> _Instructions for the task_: Rescale the records from the line that contains "Open the Body Measurements tab" through the line that contains "(x=473, y=116)". Write those lines out again in full, wording included, but multiply each coordinate in the answers by 1.95 and round it to a whole number, with halves going up. Leave out the pictures.

Records from a collection:
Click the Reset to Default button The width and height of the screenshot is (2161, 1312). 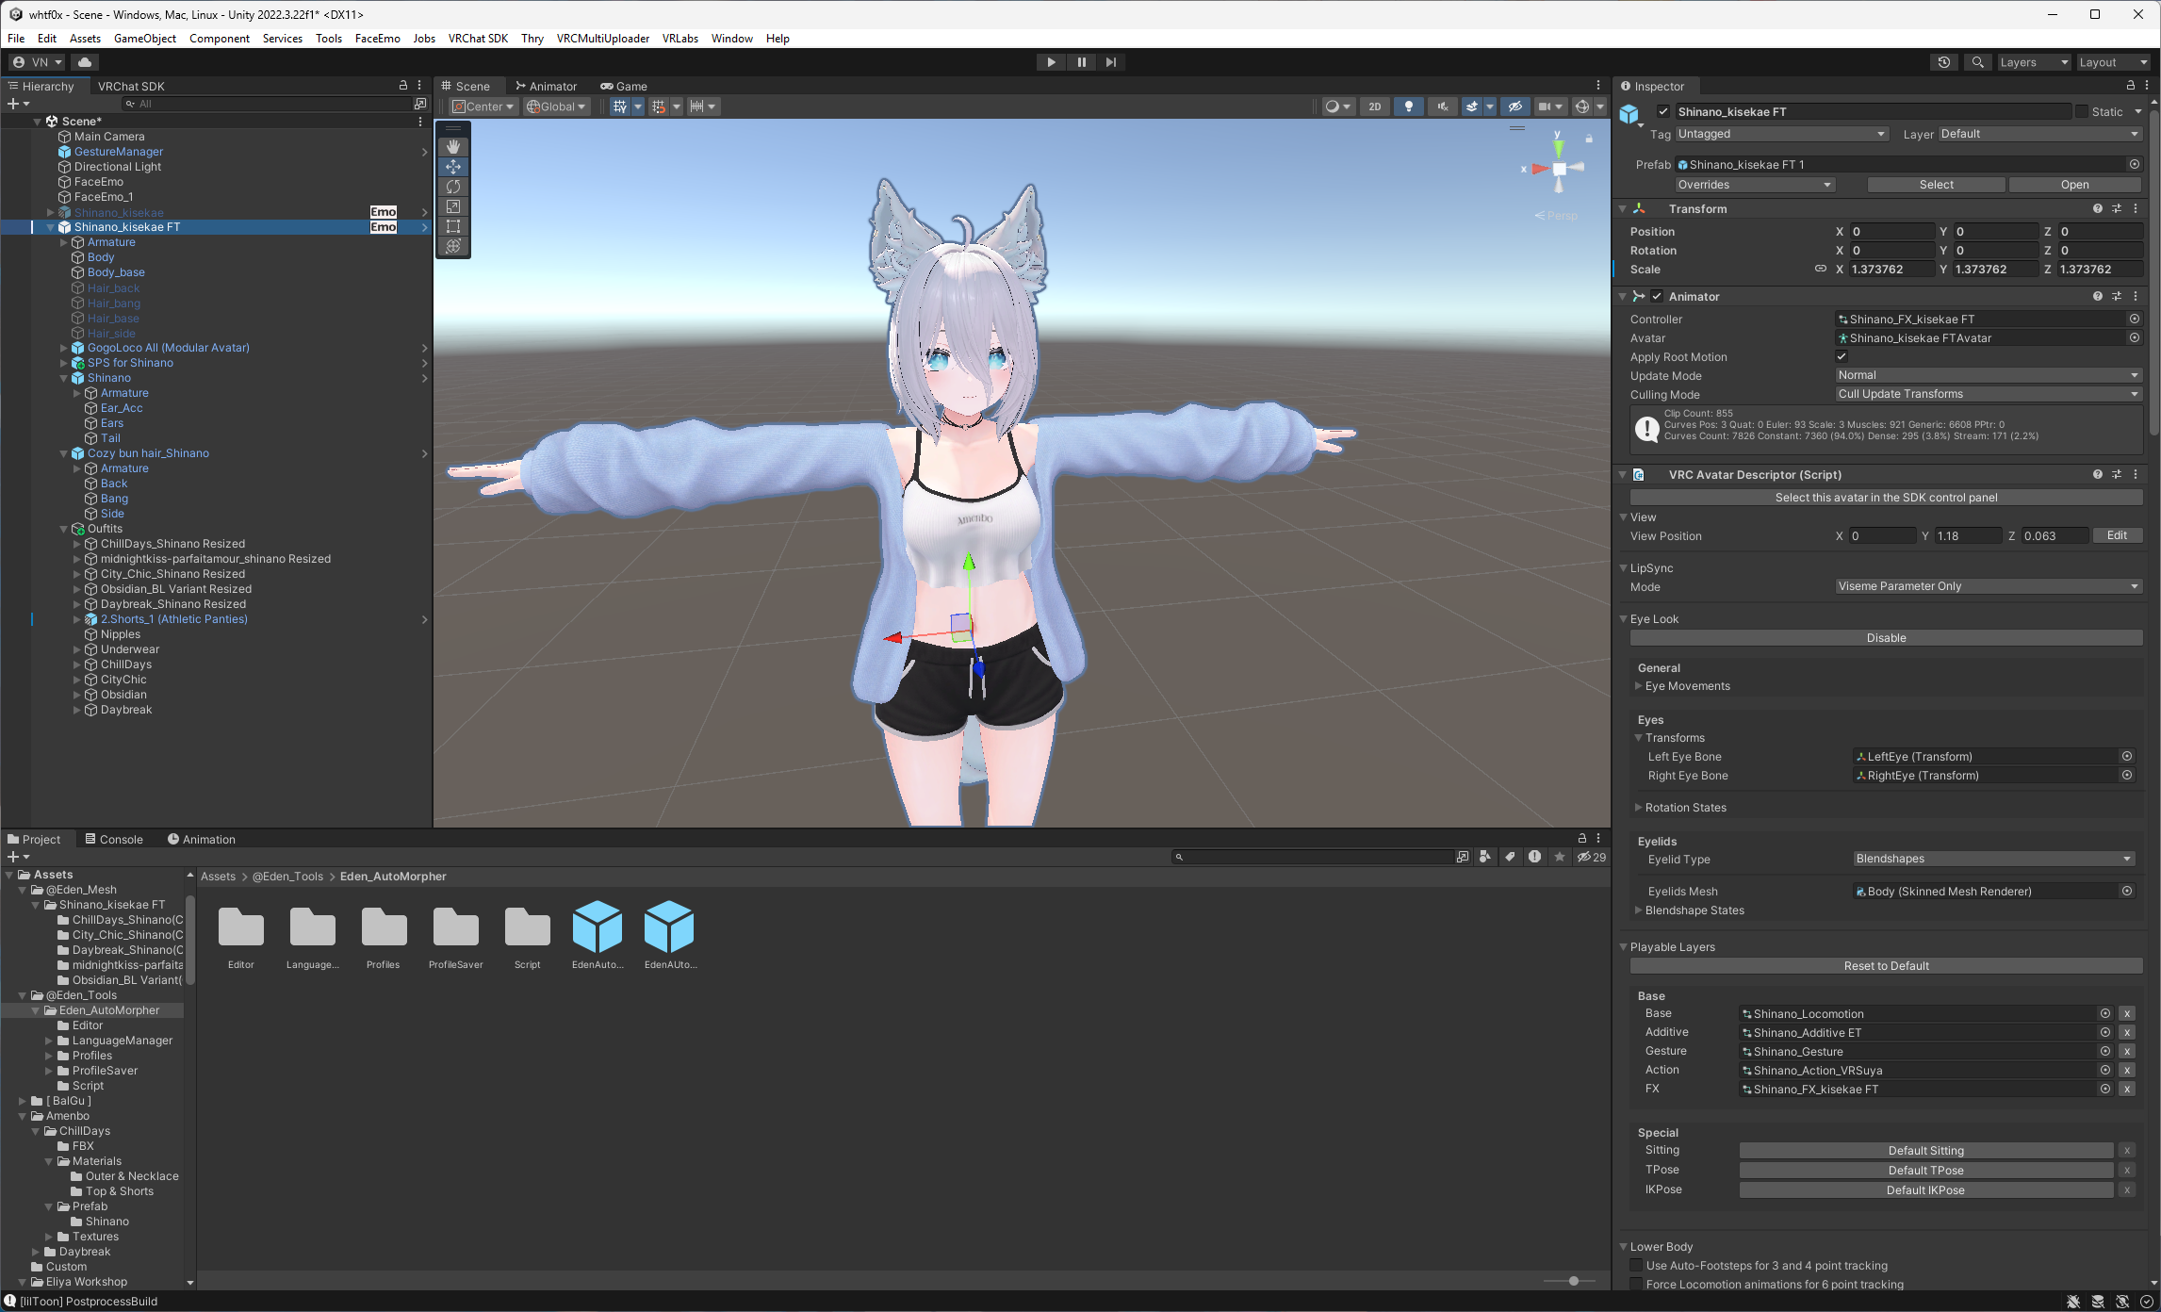click(1886, 966)
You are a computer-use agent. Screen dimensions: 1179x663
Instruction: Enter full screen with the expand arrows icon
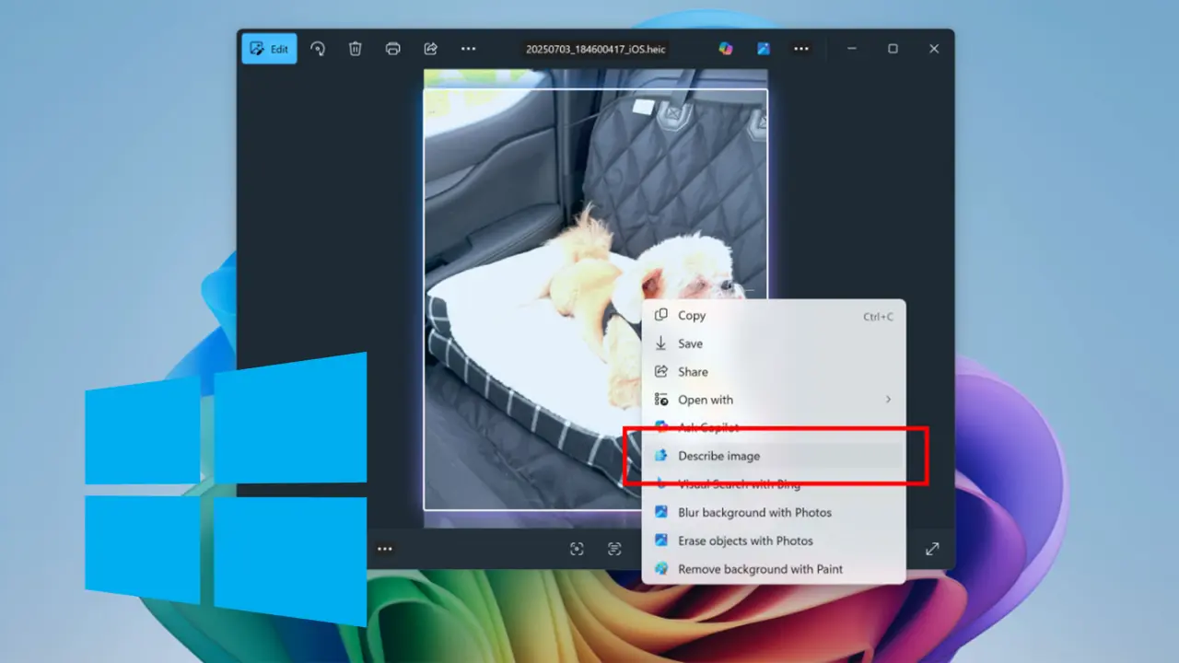tap(932, 549)
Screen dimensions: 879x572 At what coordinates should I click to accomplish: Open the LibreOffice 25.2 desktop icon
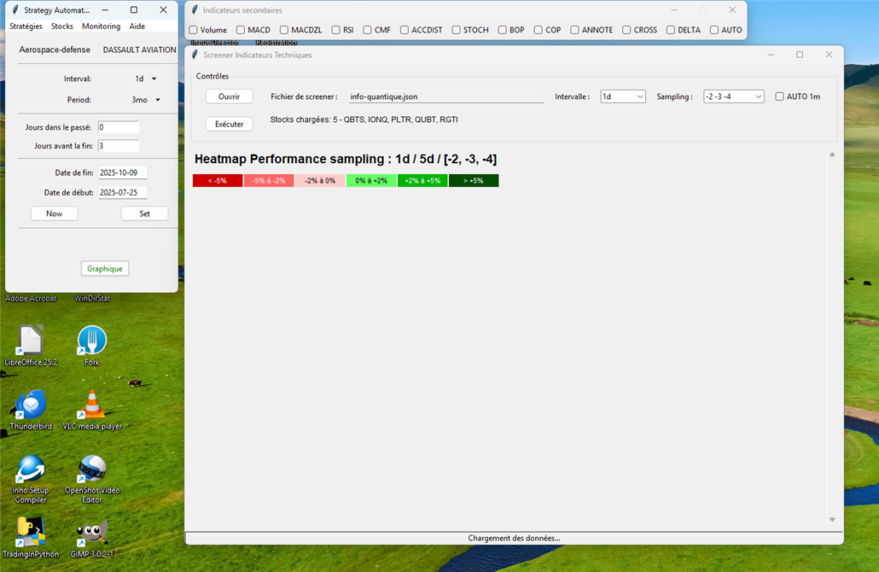point(31,341)
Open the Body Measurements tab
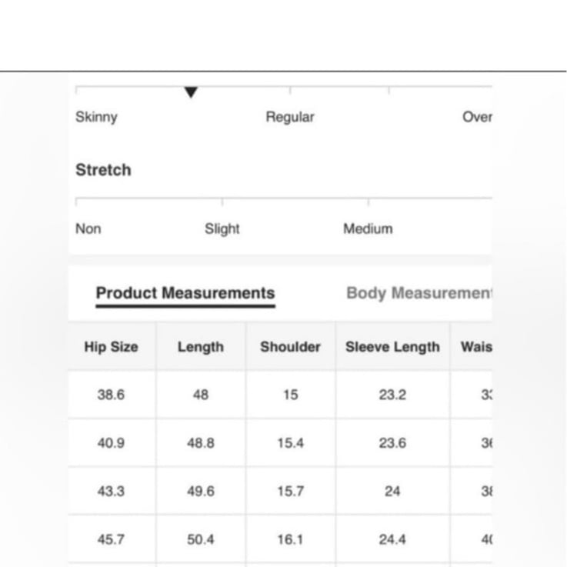 (419, 293)
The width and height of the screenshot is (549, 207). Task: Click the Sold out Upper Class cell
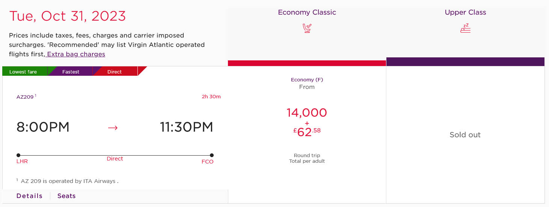point(465,135)
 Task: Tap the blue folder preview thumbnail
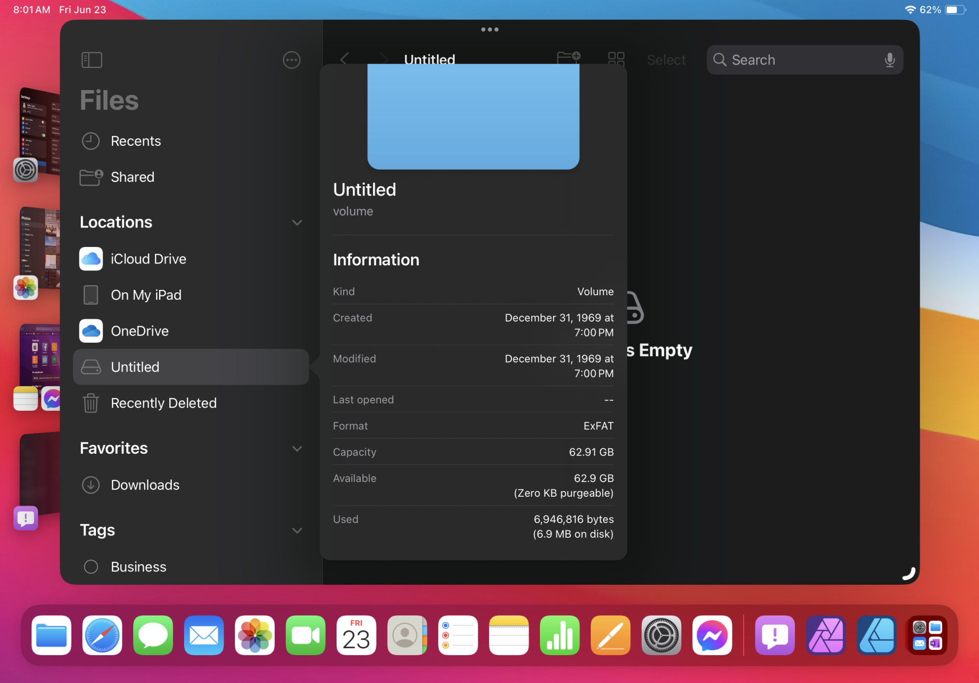(x=473, y=116)
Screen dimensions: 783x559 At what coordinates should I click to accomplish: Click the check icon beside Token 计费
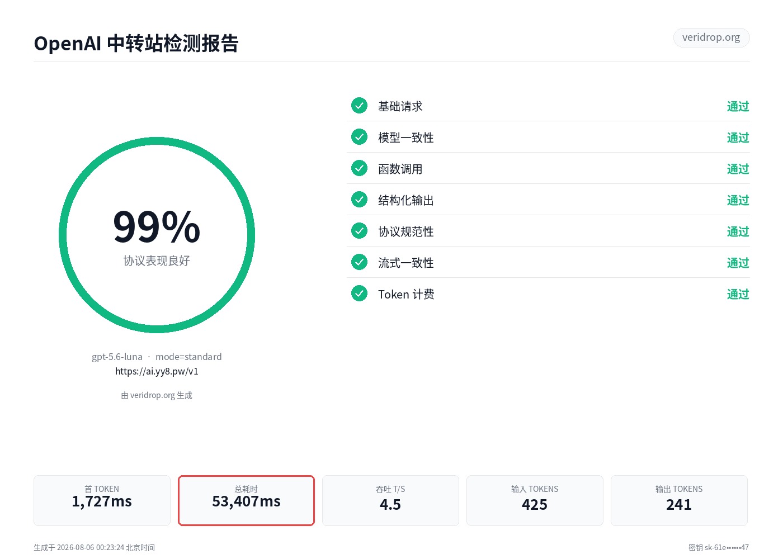tap(359, 293)
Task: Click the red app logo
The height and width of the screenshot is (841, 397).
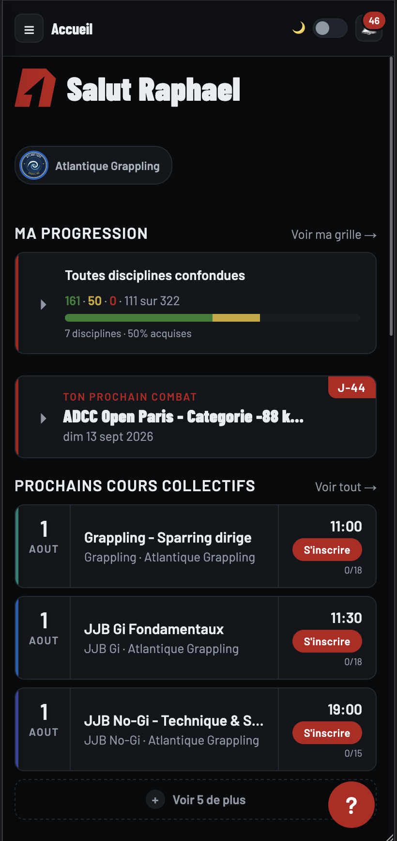Action: pyautogui.click(x=35, y=88)
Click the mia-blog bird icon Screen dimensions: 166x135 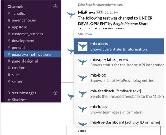tap(83, 78)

> _Finished answer_:
Open the Body Measurements tab
 (817, 571)
The width and height of the screenshot is (549, 207). Task: Click the Sold out Upper Class cell
point(907,263)
 Task: Tap the blue folder preview thumbnail
(x=922, y=226)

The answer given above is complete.